Das ist eine erhebliche Belastung in einem Land, in dem vier von fünf Beschäftigten weniger als Durchschnittslohn (rund 400 Euro netto im Monat) verdienen. Und wenn sich die Schulbücher von Jahr zu Jahr ändern, ist eine Vererbung der Bücher zwischen Generationen praktisch unmöglich.
"Es mag an meiner politischen Unerfahrenheit liegen, aber ich war zutiefst von den europäischen Offiziellen enttäuscht, mit denen ich zum Thema Schulbuchgesetz gesprochen habe", sagt der frühere Bildungsminister Verbić der DW. "Statt die Bildung zu thematisieren, sprachen sie stets von 'ausländischen Investitionen und freiem Markt'. Für mich war das nicht normal."

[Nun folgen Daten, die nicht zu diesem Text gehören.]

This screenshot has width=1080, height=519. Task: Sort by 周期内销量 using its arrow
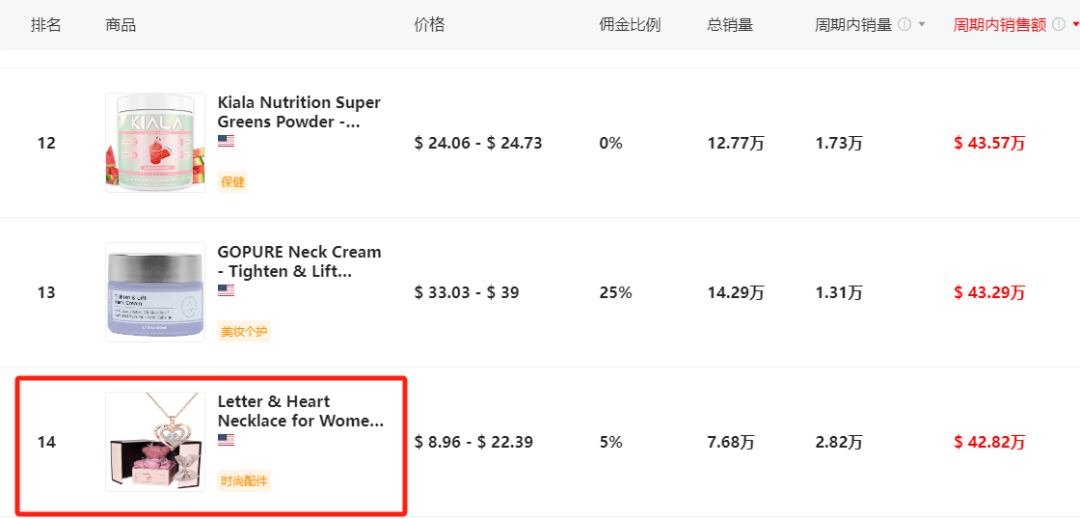(922, 25)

Es sei die Gelegenheit gewesen, so Verbić weiter, die Schulbuchpreise zu begrenzen. "Anscheinend geht das nicht. Am Ende wurde das Gesetz, das von allen unabhängigen Institutionen positiv bewertet wurde, mit einem neuen ersetzt, das diese Institutionen als inakzeptabel bewerten."
Vučić schweigt
Es ist nicht das erste Mal, dass die Gesetze in Serbien wohl auf Wunsch deutscher Investoren hin geändert wurden. So etwa wurde 2015, nach dem die Großinvestition des Wurstfabrikanten "Tönnies" angekündigt worden war, die Regelung zur Vergabe von Ackerland so verändert, dass Großinvestoren Vorfahrt haben.
Die Regierungskritiker behaupten, auch das Arbeitsgesetz sei 2014 nach Gusto der westeuropäischen Investoren geändert worden, die in Serbien billige Arbeitskräfte finden und ausgiebige Subventionen aus dem staatlichen Etat bekommen.
Der serbische Präsident Aleksandar Vučić führt das Balkanland seit sechs Jahren mit eiserner Hand: die Medienlandschaft und Justiz stehen unter politischer Kontrolle, eine politische Opposition ist fast nicht existent. Vučić betont gerne, dass er sein Land in die EU führen möchte und zu schmerzhaften Reformen bereit sei.
Und noch öfter sagt er, dass er sich keinerlei Erpressung beugt, weder aus dem Osten noch aus dem Westen. Wie jedoch das umstrittene Schulbuchgesetz zustande gekommen ist? Diese Frage wollte Vučić den Journalisten nicht beantworten.